We, organisations from the audiovisual and cultural sectors, are concerned that this approach may weaken and possibly challenge the existence of protective and ambitious cultural policies set out by Member States to promote European audiovisual creation in all its diversity.

A wide range of measures could be called into question, such as regulated window release systems, known as media chronology and anti-concentration measures. It could also challenge the implementation measures of the 2018 Audiovisual Media Services Directive (AVMSD) such as the minimum proportions of European works in broadcasters’ retransmission time and in on-demand services catalogues, as well as media services’ obligation to contribute financially to the production of European works. This could create a chilling effect on Member States’ ability to regulate the promotion and distribution of European works at a time of sea-change for the audiovisual sector in Europe and worldwide.

In addition, the proposed Article 20 establishes a new complaint mechanism (4) for media services providers to challenge essential measures for the creation, production and distribution of European audiovisual works and the diversity of cultural expressions solely based on internal market criteria. This new procedure would be in complete contradiction with Article 167 TFEU and the share of competences between the European Union and Member States, the long-established European audiovisual policy, notably AVMSD provisions on the promotion and distribution of European works and the State aid rules.

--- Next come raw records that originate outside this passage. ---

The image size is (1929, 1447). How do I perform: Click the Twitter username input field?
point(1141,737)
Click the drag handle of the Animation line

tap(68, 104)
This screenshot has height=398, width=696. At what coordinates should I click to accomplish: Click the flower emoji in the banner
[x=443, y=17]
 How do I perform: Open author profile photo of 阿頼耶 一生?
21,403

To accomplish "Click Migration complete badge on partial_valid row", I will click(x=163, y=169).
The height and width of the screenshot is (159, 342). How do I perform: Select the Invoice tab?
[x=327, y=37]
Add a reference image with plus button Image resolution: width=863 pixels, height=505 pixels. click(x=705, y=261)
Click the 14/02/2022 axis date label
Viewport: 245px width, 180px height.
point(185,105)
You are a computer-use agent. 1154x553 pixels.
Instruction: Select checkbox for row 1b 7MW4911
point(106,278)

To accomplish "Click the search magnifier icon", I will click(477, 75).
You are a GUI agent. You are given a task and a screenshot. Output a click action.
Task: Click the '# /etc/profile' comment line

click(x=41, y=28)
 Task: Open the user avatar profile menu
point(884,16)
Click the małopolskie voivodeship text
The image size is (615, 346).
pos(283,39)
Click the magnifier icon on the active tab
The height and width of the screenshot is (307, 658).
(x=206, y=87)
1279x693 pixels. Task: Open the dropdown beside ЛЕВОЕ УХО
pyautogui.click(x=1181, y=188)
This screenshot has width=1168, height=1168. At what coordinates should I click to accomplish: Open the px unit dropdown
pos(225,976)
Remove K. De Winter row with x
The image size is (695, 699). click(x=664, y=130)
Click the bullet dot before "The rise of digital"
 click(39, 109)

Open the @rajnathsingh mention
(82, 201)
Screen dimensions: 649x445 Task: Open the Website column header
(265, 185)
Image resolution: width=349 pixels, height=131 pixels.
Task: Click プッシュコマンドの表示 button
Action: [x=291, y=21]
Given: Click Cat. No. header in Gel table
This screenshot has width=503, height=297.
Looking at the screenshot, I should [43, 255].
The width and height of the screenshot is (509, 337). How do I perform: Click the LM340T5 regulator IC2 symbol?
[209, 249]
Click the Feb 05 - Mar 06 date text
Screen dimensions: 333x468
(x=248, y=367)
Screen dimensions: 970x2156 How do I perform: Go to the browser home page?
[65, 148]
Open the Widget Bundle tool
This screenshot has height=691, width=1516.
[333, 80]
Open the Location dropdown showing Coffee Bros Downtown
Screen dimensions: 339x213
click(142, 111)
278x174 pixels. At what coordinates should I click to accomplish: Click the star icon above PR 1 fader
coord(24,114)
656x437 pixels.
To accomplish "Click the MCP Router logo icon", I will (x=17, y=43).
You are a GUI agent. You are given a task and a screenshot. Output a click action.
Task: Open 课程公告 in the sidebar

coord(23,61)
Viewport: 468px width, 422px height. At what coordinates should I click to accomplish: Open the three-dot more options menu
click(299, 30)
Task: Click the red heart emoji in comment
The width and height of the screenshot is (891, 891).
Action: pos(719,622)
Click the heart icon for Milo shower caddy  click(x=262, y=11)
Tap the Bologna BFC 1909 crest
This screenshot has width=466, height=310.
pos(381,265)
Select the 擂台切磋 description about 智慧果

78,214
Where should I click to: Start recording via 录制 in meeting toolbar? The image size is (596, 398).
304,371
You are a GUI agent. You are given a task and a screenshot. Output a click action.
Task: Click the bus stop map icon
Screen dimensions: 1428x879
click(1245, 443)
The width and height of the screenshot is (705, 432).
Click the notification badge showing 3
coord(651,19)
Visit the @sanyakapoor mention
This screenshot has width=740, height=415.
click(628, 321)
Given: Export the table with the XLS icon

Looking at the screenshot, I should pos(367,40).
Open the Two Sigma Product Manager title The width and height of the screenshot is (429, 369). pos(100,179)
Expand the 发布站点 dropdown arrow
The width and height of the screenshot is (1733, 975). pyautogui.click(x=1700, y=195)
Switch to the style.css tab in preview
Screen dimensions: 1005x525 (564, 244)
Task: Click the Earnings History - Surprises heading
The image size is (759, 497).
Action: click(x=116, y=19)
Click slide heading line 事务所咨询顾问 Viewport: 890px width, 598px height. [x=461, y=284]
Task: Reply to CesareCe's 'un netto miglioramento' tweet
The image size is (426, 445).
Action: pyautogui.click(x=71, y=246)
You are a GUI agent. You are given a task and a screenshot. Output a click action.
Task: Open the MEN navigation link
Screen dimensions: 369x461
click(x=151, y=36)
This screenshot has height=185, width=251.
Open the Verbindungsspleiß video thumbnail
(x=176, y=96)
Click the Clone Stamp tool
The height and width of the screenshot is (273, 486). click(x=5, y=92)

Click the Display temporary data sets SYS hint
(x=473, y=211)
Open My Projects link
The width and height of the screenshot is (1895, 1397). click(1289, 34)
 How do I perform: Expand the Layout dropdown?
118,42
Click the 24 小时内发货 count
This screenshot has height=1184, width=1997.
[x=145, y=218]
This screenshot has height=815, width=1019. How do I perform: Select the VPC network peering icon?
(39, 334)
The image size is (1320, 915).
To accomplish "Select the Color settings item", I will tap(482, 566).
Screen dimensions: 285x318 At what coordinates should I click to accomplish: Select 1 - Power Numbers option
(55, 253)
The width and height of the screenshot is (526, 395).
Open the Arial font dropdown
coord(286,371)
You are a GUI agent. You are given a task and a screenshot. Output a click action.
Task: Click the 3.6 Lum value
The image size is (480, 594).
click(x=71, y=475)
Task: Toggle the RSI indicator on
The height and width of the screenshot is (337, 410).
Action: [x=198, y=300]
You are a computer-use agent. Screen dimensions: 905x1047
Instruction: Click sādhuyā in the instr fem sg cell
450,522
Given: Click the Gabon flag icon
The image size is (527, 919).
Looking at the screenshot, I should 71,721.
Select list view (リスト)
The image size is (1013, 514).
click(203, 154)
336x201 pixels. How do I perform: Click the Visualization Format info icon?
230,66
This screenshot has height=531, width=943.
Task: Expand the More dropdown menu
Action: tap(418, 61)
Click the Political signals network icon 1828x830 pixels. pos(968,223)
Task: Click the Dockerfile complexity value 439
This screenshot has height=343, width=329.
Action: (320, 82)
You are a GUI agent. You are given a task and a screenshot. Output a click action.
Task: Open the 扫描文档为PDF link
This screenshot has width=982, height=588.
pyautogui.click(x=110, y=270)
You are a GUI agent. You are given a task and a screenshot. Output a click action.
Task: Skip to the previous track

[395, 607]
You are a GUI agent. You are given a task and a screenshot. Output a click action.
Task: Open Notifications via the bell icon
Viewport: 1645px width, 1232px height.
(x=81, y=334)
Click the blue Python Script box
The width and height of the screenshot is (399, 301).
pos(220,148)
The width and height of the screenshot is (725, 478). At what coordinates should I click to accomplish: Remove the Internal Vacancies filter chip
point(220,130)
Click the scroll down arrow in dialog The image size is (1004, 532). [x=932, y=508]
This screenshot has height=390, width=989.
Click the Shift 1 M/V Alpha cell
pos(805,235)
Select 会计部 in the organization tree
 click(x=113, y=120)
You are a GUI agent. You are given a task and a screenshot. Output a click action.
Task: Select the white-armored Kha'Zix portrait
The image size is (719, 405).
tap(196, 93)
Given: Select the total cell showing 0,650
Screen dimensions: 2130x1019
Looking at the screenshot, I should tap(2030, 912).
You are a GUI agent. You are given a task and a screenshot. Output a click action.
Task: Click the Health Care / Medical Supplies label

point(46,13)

While welcoming the European Commission’s will to dispel misunderstandings about the objectives pursued (5), we remain deeply concerned that the regulation would embed national cultural policies into internal market rules. We believe the proposed Article 20 EMFA as drafted, will be the main tool to disrupt key policies implemented by Member States to support film and TV creation and local ecosystems at a critical time for the sustainable future of our sector across the European Union.

Protecting media pluralism and media independence must not, inadvertently or otherwise, lead to undermining cultural diversity – one of the European Union building block.

We call on the European co-legislators to revise EMFA Article 20 to ensure continued sustainable conditions for the local audiovisual creation across Europe, which is a cornerstone of well-functioning democracies and an essential mean to remain united in diversity.